Department of Neuroscience, Northwestern University Feinberg School of Medicine, Chicago, IL 60611, USA.
Curr Opin Neurobiol. 2022 Jun;74:102549. doi: 10.1016/j.conb.2022.102549. Epub 2022 May 7.
In the past few years, advances in machine learning have fueled an explosive growth of descriptive and generative models of animal behavior. These new approaches offer higher levels of detail and granularity than has previously been possible, allowing for fine-grained segmentation of animals' actions and precise quantitative mappings between an animal's sensory environment and its behavior.
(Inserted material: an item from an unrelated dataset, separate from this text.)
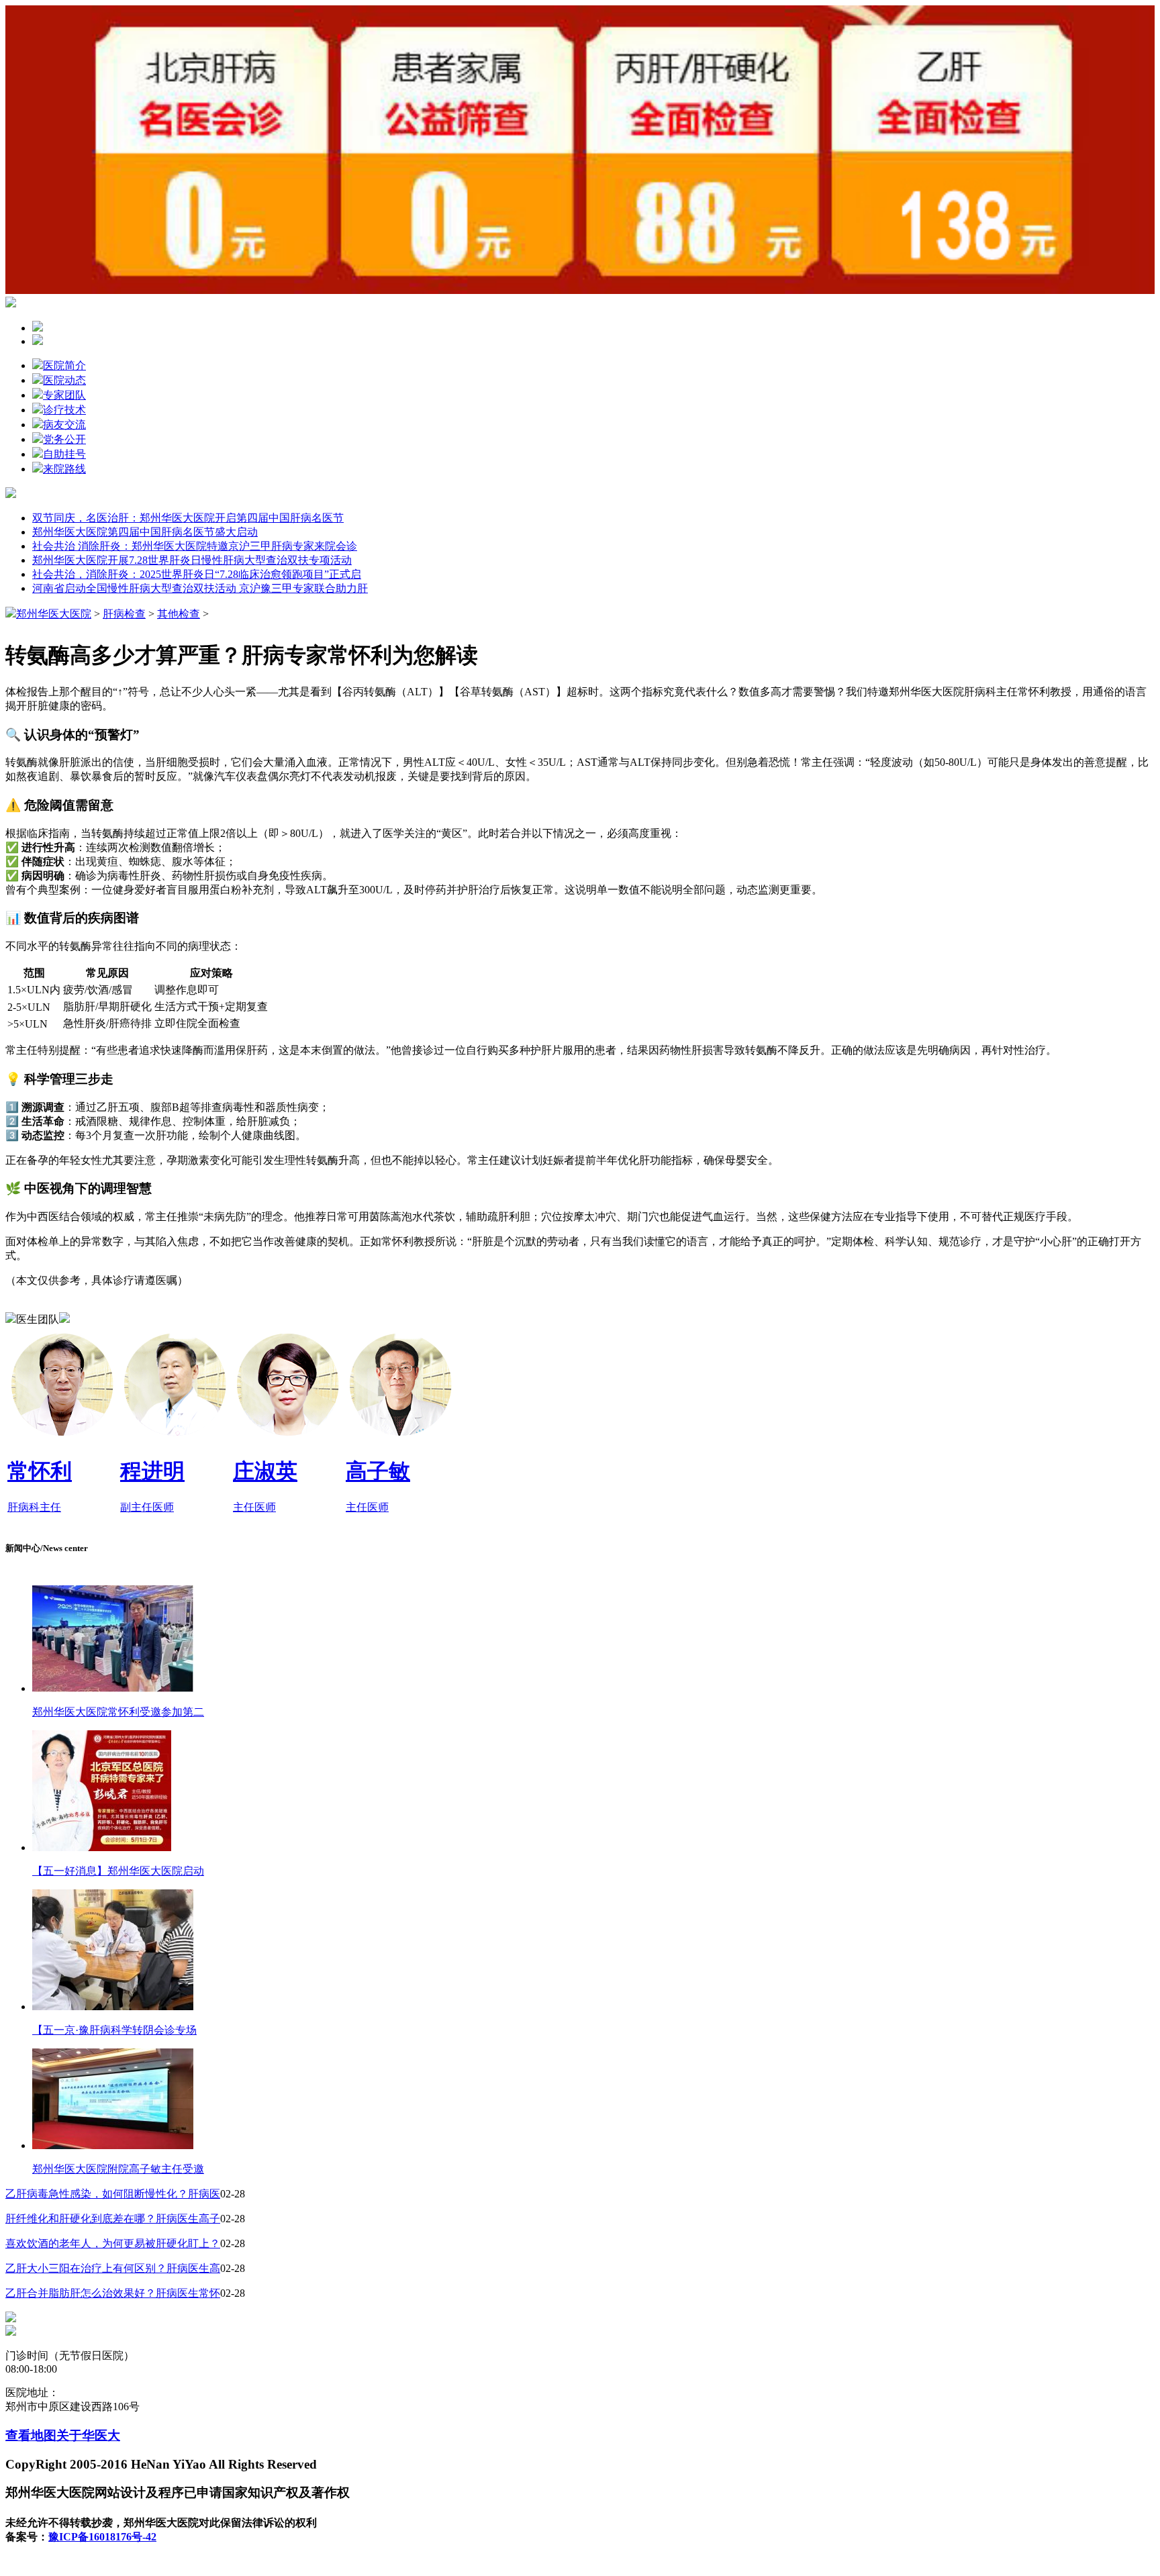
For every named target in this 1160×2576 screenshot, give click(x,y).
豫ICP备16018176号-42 (102, 2536)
How can these new methods help us understand the governing principles shaping complex and naturalistic behavior? In this review, we will recap ways in which our ability to detect and model behavior have improved in recent years, and consider how these techniques might be used to revisit classical normative theories of behavioral control.
在过去的几年中,机器学习的进步推动了描述性和生成性动物行为模型的飞速发展。这些新方法比以往任何时候都能提供更高水平的细节和粒度,从而可以对动物的动作进行细粒度的分割,并在动物的感觉环境与其行为之间进行精确的定量映射。这些新方法如何帮助我们理解塑造复杂和自然行为的基本原理?在这篇综述中,我们将回顾近年来我们检测和建模行为的能力是如何提高的,并考虑这些技术如何用于重新审视行为控制的经典规范理论。